在我看来，以上问题出现的根本原因是PoW共识算法的机制问题，针对总体算力不高的区块链系统，应避免使用PoW共识，采用PoS，DPoS，PBFT算法等。

Q2: 从账户安全问题来讲，密钥存在严重的安全隐患，问题的根源在于部分秘钥生成工具允许用户采用较弱的助记词组合。

去年EOS 账户遭受彩虹攻击， 就是一些EOS 钱包采用强度较弱的助记词组合。
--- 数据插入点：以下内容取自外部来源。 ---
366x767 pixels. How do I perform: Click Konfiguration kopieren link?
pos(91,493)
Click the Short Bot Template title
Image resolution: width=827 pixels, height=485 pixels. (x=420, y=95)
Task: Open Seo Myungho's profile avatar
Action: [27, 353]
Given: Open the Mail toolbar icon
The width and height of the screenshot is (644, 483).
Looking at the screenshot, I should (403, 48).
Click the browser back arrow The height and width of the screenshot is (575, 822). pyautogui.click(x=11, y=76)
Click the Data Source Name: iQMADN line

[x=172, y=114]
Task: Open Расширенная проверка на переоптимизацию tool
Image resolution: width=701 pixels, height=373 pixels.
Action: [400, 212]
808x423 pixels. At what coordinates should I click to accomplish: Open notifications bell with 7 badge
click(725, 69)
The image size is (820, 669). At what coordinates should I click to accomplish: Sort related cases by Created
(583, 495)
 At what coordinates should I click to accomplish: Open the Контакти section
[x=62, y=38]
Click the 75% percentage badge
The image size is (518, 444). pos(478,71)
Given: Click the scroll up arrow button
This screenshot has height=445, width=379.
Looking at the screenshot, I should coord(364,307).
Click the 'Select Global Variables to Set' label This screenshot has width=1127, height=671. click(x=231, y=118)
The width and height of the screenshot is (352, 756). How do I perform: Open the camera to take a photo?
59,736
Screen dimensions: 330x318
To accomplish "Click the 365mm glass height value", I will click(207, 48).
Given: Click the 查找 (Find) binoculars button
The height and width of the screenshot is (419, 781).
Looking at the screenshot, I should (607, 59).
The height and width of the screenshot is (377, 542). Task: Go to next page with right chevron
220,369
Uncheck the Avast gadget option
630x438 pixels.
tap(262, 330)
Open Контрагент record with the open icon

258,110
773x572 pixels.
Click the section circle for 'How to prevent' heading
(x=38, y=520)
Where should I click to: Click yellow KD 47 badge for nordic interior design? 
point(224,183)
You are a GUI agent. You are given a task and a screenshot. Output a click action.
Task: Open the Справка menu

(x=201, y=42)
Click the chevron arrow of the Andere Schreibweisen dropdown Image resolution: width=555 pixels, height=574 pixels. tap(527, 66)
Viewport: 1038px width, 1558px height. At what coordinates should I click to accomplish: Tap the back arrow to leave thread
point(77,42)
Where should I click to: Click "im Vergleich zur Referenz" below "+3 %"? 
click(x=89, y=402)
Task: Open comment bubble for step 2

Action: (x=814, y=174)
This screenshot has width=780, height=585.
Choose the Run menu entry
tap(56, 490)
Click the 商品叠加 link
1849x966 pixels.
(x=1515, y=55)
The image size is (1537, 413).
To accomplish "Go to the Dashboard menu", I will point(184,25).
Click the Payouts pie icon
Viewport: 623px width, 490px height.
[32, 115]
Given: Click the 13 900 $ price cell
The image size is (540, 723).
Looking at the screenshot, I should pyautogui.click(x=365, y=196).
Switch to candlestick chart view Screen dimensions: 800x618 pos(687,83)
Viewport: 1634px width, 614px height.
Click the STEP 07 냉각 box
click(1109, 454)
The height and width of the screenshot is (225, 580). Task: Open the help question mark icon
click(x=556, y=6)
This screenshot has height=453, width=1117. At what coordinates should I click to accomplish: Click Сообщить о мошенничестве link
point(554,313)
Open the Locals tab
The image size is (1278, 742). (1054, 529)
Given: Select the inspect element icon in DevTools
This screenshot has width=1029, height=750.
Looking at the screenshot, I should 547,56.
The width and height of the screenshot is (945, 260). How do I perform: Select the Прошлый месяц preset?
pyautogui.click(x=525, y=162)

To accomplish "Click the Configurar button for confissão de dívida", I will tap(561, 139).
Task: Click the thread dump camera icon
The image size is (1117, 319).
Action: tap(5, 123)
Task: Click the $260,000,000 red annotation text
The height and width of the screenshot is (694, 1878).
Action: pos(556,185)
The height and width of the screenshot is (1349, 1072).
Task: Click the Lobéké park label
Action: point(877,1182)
什么是“彩虹攻击”，关于用户密钥的生成、使用与保护，有什么好的建议？

所谓“彩虹攻击”，即通过事先遍历所有常见的助记词组合并预先生成对应的公私钥，然后在网络中寻找已经被彩虹表记录碰撞出来的账户，一旦被彩虹表碰撞，则意味着攻击者拥有了对应账户的控制私钥，验证威胁账号安全。

用户私钥的生成最好使用随机字符串进行生成，若允许用户自定义输入则必需输入足够复杂的助记词，私钥的使用必需恪守在本地使用的原则，不允许进行网络传输，对于私钥至少应该加密保存到本地，按照需求进行离线保存使用。

Q3: 我们刚刚谈到账户安全的问题，那么Trias是如何保护用户交易隐私的？

Trias采用隐私地址的方式来处理发送方和接收方的地址，使隐藏交易双方的地址信息；

通过零知识证明的方式对交易金额进行加密保护；

在一笔采用了隐私地址和零知识证明的trias交易中，矿工只能验证并记录执行交易，无法获知其他任何有效信息。

Q4: 你在前面提到，智能合约的安全威胁目前比较严重。大家都知道，2018年，EOS 被爆出可能存在BEC 代币合约类似的整数溢出漏洞。能否谈一下什么是整数溢出漏洞以及它可能带来的后果？

在当前普遍存在的智能合约中，其中针对数值的计算和存储都是在无符号整数的范围中计算和存储，一旦提供的数字输入或计算结果超过定义的字节数（即其数值范围超过了正常能够表示的数值范围），则会发生数值溢出情况，导致归0或变成超大数。

此种情况一旦在合约中出现，极易影响其合约中的处理逻辑和数值状态，导致引发验证的安全问题。

数值上下溢出问题属于典型的智能合约安全漏洞之一，所以我建议，在开发数值计算相关的智能合约时应该使用安全数值计算库，并做完整的生命周期式安全合规检查，如此可以简单而有效的避免此类问题的发生。

Q5: 如果把区块链安全划分为非常安全、安全、令人堪忧、极度危险四个等级的话。你觉得目前区块链行业属于哪个等级？

从我个人的角度来看，我认为目前的区块链安全处于令人堪忧的阶段。

目前整个区块链行业处于爆火阶段，各方的参与者目前重点关注的方向主要还是区块链系统的生产落地，就安全方面的考虑，除了部分业内的顶级公司，其余各方在安全方面所做的工作的确令人堪忧，尤其在智能合约安全性方面，因开发者安全意识的总体不足，目前在此方面的安全威胁是最严峻的。

但是，这仅仅是现状，不会一直都这样。只要提升区块链和合约开发者的安全意识，充分发挥社区众测和专业区块链安全企业的作用，就可以提升整个行业的安全水平。